■ Text segment:
The committee narrowly reframed and unanimously approved a resolution asking for reconstitution of the NES board via charter change, a Sumner County asset breakdown, and authorization for the county mayor to explore alternative local power providers if NES resists change.

The Sumner County Commission committee unanimously approved a resolution asking state and other authorities to pursue structural changes at NES and to give Sumner County greater local input on electricity governance.

The resolution, amended on the floor, asks the Tennessee General Assembly and other relevant authorities to consider reconstituting the NES board so that members representing NES customers who live outside Davidson County would be appointed by their local representatives rather than by the Nashville mayor. The committee also added a request that NES provide a breakdown of its assets located in Sumner County and empowered the county mayor to explore alternatives and engage other providers and the legislature if NES resists change.

County Mayor said the measure ‘‘speaks for itself’’ and asked the committee to pass the resolution and forward it to the state so ‘‘Sumner County citizens have a voice on that board.’’ A commissioner proposing the additional language argued the charter change was needed so, without state action, the Nashville mayor would still appoint representatives for customers outside Davidson County.

The committee approved several specific amendments before the final vote. One amendment reordered the resolution to open by commending linemen and frontline crews for recent storm response. Another amendment asked NES for a breakdown of assets within Sumner County—poles, miles of line and other infrastructure—so county leaders can understand local asset allocation. A further amendment authorizes the county mayor to ‘‘engage with other power providers within Sumner County and the general assembly to generate realistic options for local control of electric utilities’’ if NES is resistant to change.

A member who researched legal constraints cautioned that county authority is limited and that much of NES’s footprint lies within municipalities, noting any transfer or sale of assets would require willing buyers and sellers and might need state-level action. The committee framed the resolution primarily as a fact-finding and advocacy step rather than a commitment to an immediate sale or transfer.

The motion to adopt the resolution as amended carried by voice vote; the chair declared the motion carried unanimously.

What happens next: The committee will forward the resolution to the full commission and to the state as requested; the amendments request information from NES and ask the General Assembly to consider charter changes that would alter appointment authority.

Votes at a glance: The committee approved the resolution and each amendment by voice vote; no roll-call tallies were recorded in the committee transcript.

■ Data:
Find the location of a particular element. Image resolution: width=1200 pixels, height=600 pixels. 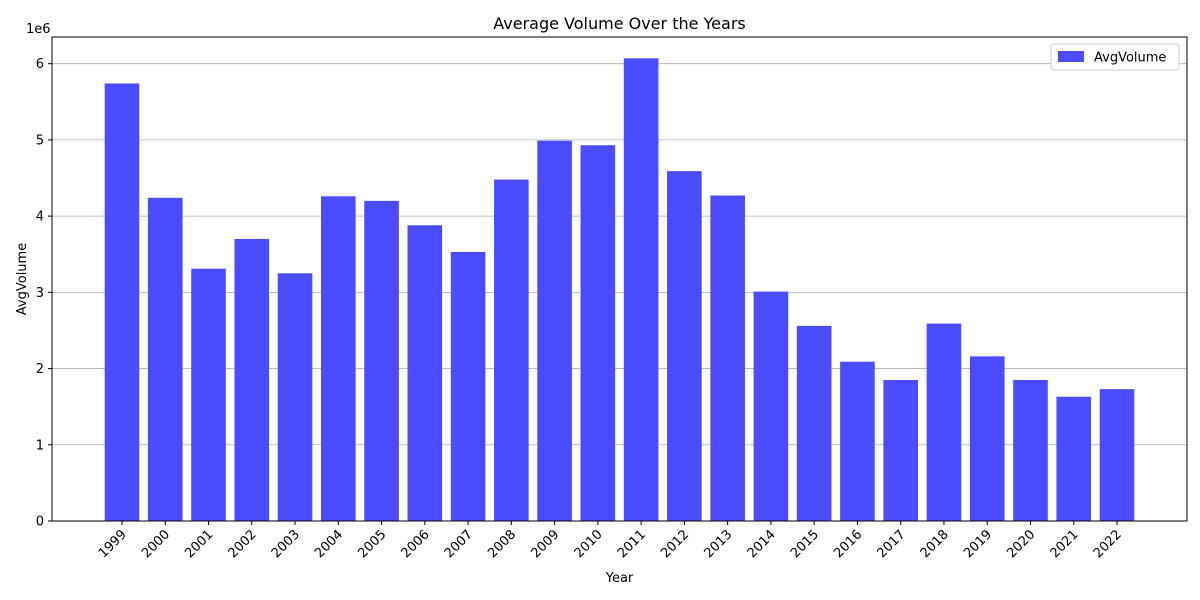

---

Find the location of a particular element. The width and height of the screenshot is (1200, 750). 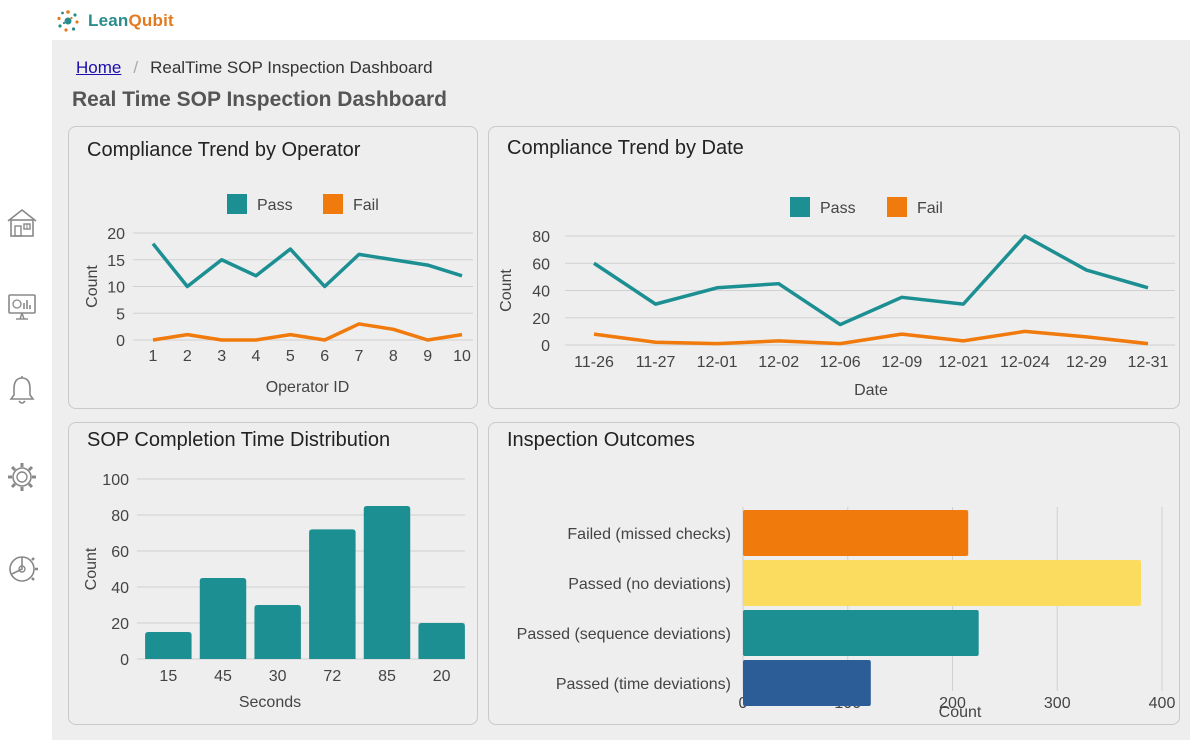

■ Task instructions:
a) Reproduce the passage of the NES resolution report between "A member who" and "sale or transfer.", inclusive.
b) Answer these questions from the NES resolution report:
(i) What infrastructure does the report list as examples in the requested breakdown of NES assets in Sumner County?
(ii) Which workers did the reordered resolution open by commending?
(iii) By what kind of vote was the amended resolution adopted?

■ Responses:
a)
A member who researched legal constraints cautioned that county authority is limited and that much of NES’s footprint lies within municipalities, noting any transfer or sale of assets would require willing buyers and sellers and might need state-level action. The committee framed the resolution primarily as a fact-finding and advocacy step rather than a commitment to an immediate sale or transfer.

b)
(i) Poles, miles of line and other infrastructure.
(ii) Linemen and frontline crews, for their recent storm response.
(iii) A voice vote, which the chair declared carried unanimously.